Tuesday, July 31, 2012

Bucket brigade - better than watching the house burn

Climate change deniers who patrol the second defensive line, the moat, agree that the planet is warming but they dispute that the cause is human greenhouse gas emissions (GHGs).  They say that there is not enough evidence to support this view and governments should not act until there is more evidence. This is just a delay tactic, and fortunately it has been ignored by nearly every government on the planet many of which have spent the past two decades enacting policies and plans that have started their transition to low-carbon economies. Examples of recent action are shown on the Transformation tab above.

Richard Muller is the latest scientist to support the view that human generated GHGs are the main forcing element behind the current warming. He argues, as many others have, that when you compare the few vaguely plausible explanations for changing climate - greenhouse forcing, solar forcing, aerosol forcing, big changes in albedo - one fits the data MUCH better than any of the others. That one is greenhouse gases.

It's like a race between the contenders, and GHG has lapped the field twice to come in well ahead of the pack. This is not enough for some people, they want GHGs to win the race at the speed of light before they'll accept the evidence. 

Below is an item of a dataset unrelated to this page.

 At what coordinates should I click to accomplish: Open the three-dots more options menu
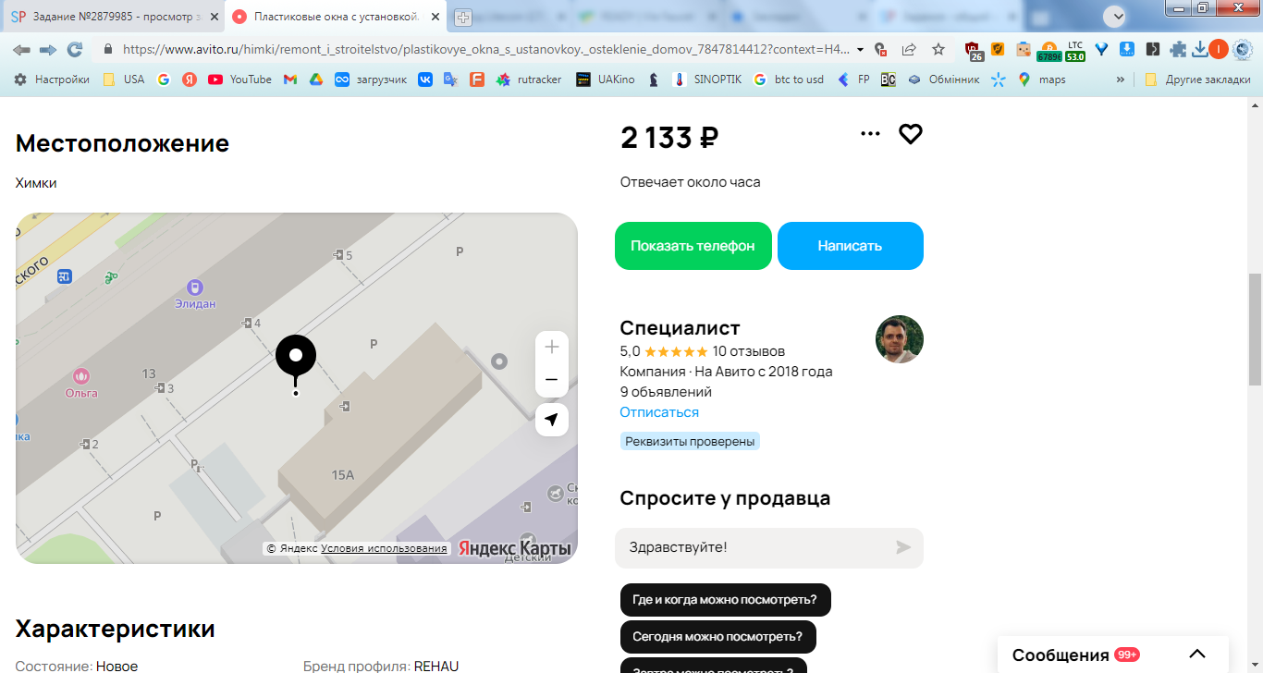(870, 134)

Paul Fisher put it like this:
If a house is burning down and I suggest a bucket brigade, slow and cumbersome as it might be, there is no value in pointing out the chances of it working are slim unless you have something better to use in replacement. Simply allowing the house to burn down is not a useful solution. It is, at least, time to stop pretending the house isn't full of bad wiring that should be replaced, even if we can't agree there are already sparks and the walls are smoking.

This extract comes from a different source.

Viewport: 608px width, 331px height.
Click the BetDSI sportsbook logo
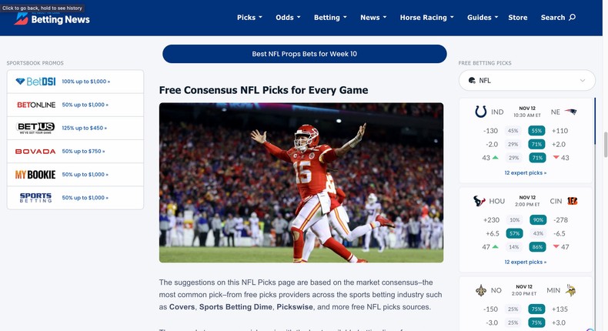coord(35,82)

UPDATE: David Potter points out that the bucket brigade metaphor is similar to Roosevelt's words in WWII:
Suppose my neighbor's home catches fire, and I have a length of garden hose....
 USA President Franklin Delano Roosevelt, 11 March 1941, on lending resources to the UK

The Transformation tab reports examples of progress towards a low-carbon future. Here's the latest snippet.  

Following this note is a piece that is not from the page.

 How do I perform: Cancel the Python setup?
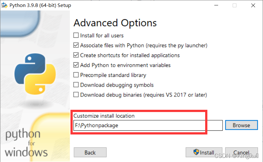(x=242, y=153)
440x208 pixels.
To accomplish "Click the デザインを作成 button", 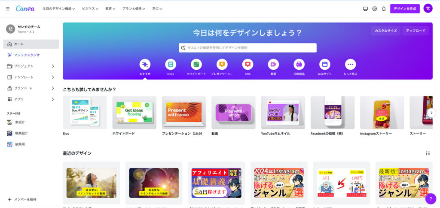I will (x=405, y=9).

The following countries have banned single-use plastic bags:  China, Bangladesh, South Africa, Botswana, Italy, Rwanda, Kenya, Tanzania and Uganda. Other countries have cut usage dramatically by imposing a fee: Ireland, Spain, Denmark, Bulgaria and Wales. Single-use plastic bags generate greenhouse gases in their manufacture and pollute the environment when discarded.  Source: The Conversation and PlanetArk.